= Beginning of Section =
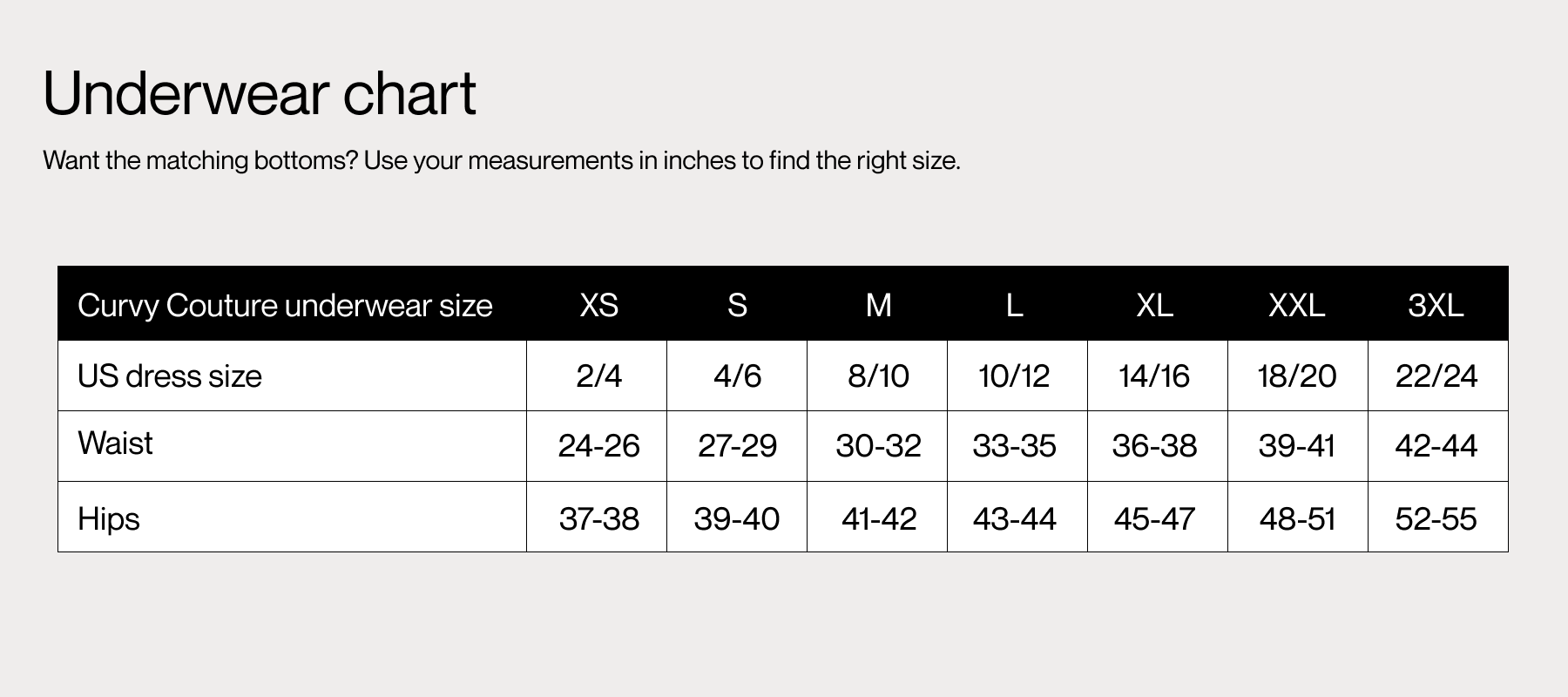Click the L size column header
This screenshot has height=697, width=1568.
click(1014, 305)
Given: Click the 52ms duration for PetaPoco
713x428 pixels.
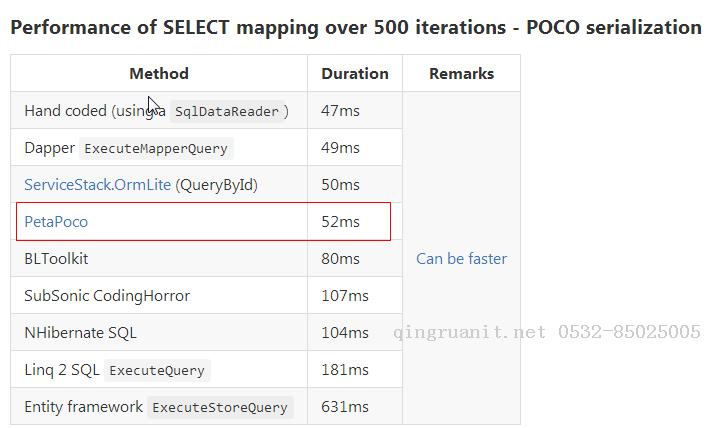Looking at the screenshot, I should click(340, 222).
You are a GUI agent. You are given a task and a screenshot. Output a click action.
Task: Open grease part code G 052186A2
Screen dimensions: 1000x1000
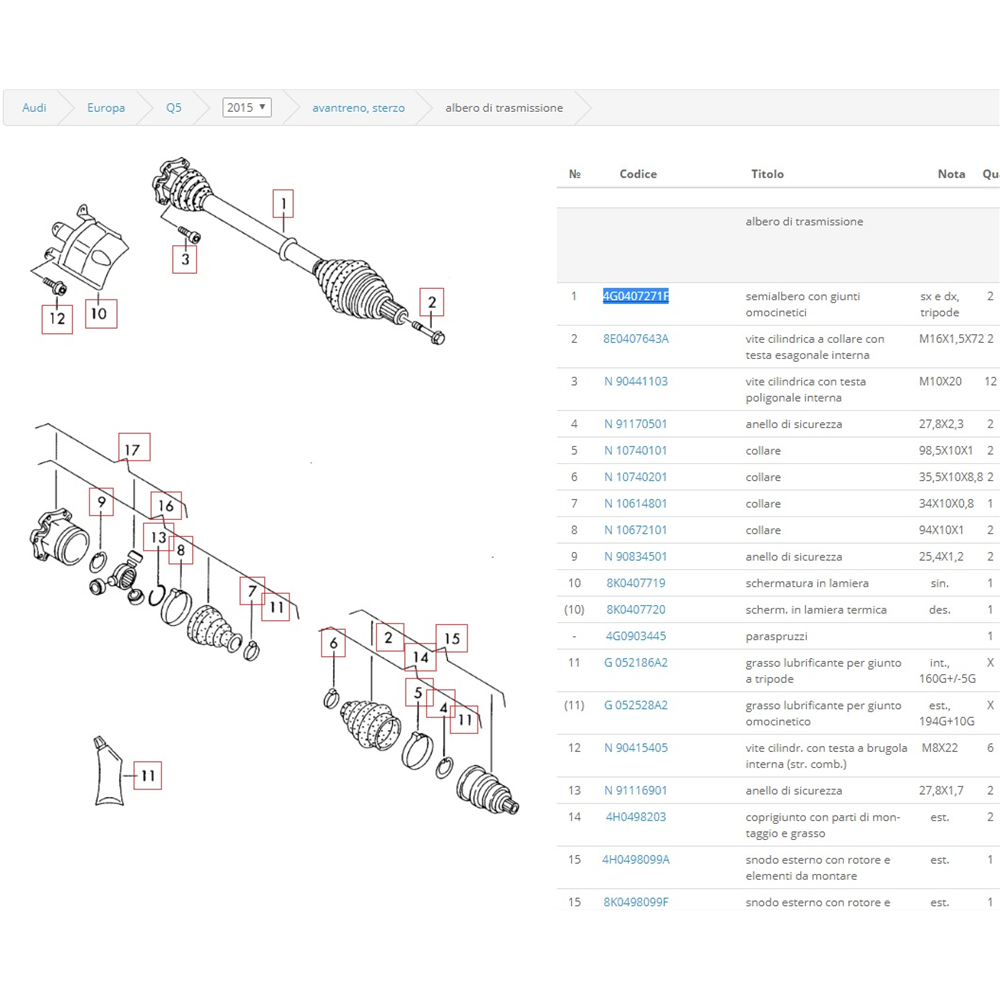[636, 663]
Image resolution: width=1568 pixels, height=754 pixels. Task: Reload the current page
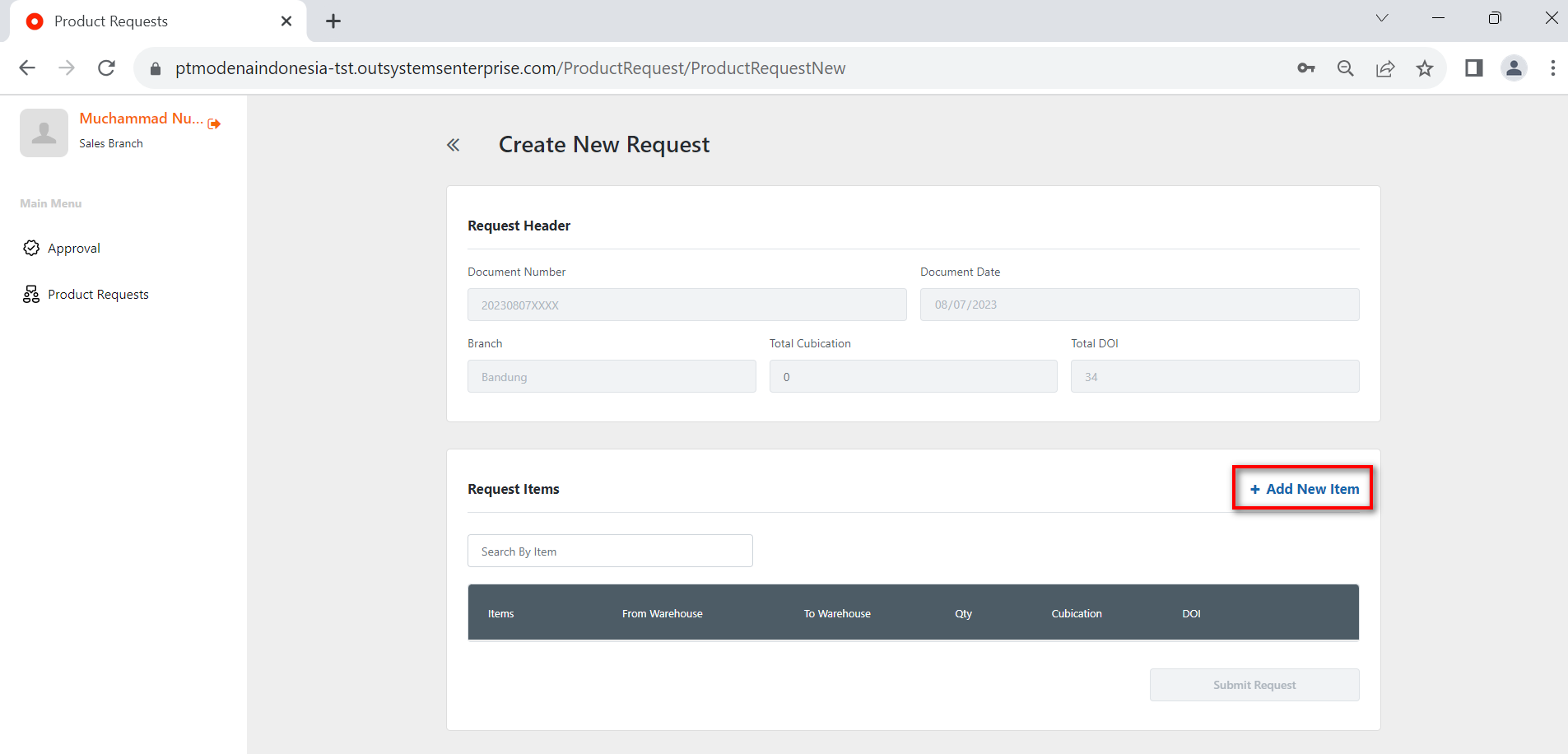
= End of Section =
### WHAT THE EXERCISE ASKS
Starting at the line that contains "Given: Click the 52ms duration for PetaPoco", reproduce every line through the last one in the records exactly, and omit all pictures.

### SOLUTION FOR THIS PROBLEM
Given: Click the 52ms duration for PetaPoco
713x428 pixels.
Looking at the screenshot, I should click(340, 222).
You are a GUI agent. You are given a task and a screenshot. Output a click action.
Task: Open grease part code G 052186A2
Screen dimensions: 1000x1000
[636, 663]
Image resolution: width=1568 pixels, height=754 pixels. Task: Reload the current page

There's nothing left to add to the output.